Starting at the line that contains "Task: Toggle advanced", transcribe each line exactly through the end of the data below, and skip any pictures.

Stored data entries
Segment Open
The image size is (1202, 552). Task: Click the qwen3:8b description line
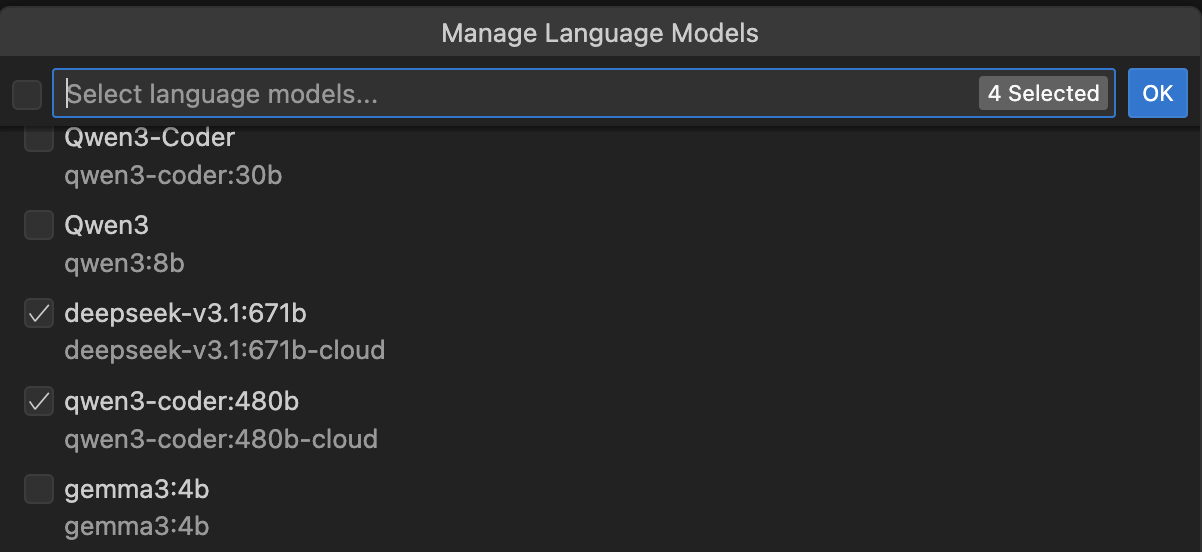click(x=124, y=264)
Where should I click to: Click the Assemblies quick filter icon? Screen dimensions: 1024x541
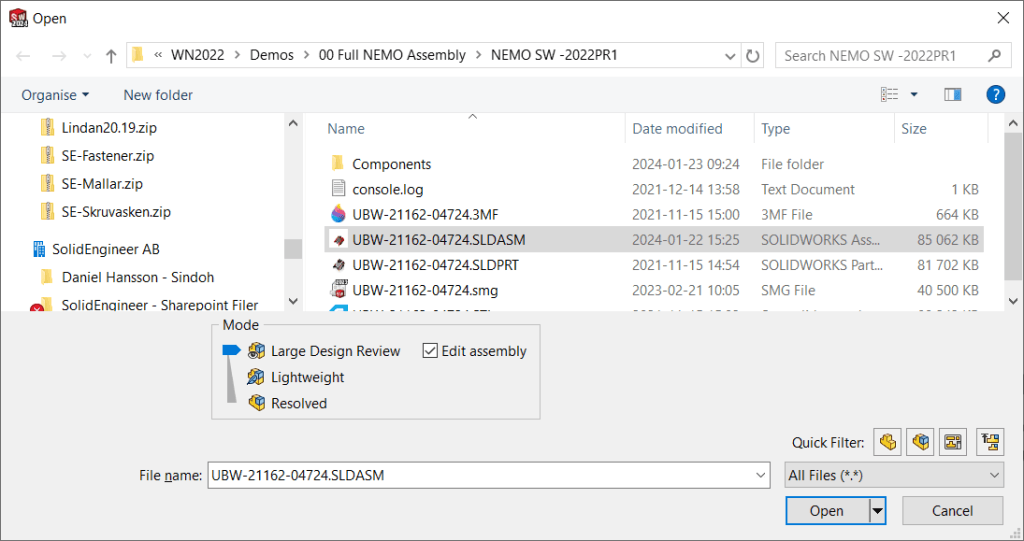point(920,441)
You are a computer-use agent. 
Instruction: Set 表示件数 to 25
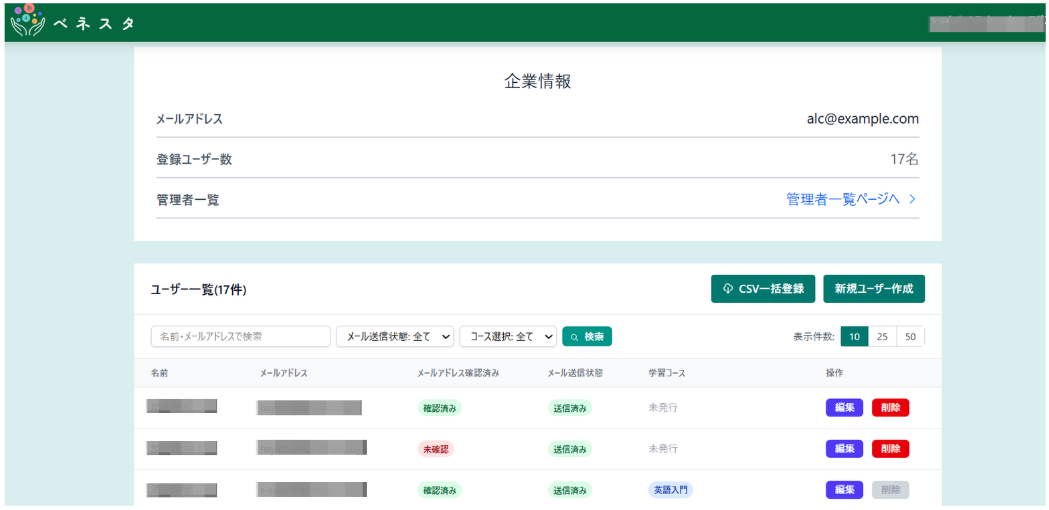click(x=882, y=337)
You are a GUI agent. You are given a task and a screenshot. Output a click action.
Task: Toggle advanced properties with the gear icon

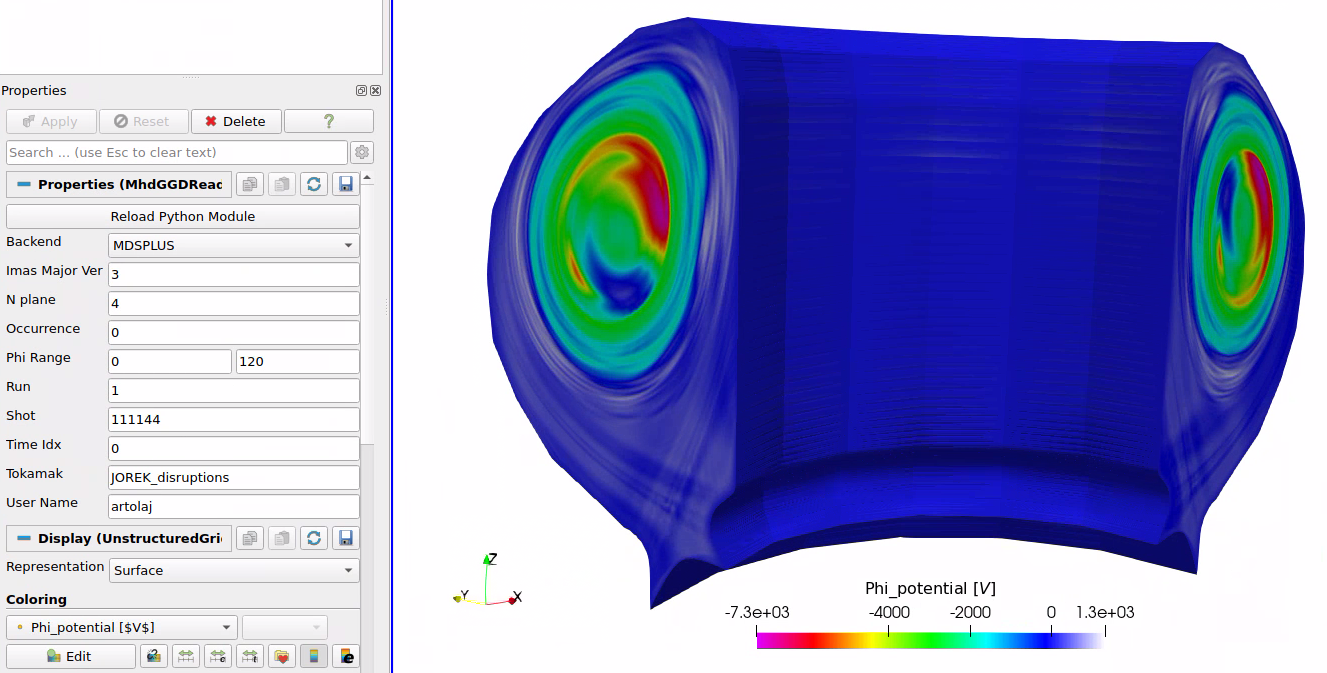(362, 152)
Segment Closed
■ **Response area**:
Task: Toggle advanced properties with the gear icon

(362, 152)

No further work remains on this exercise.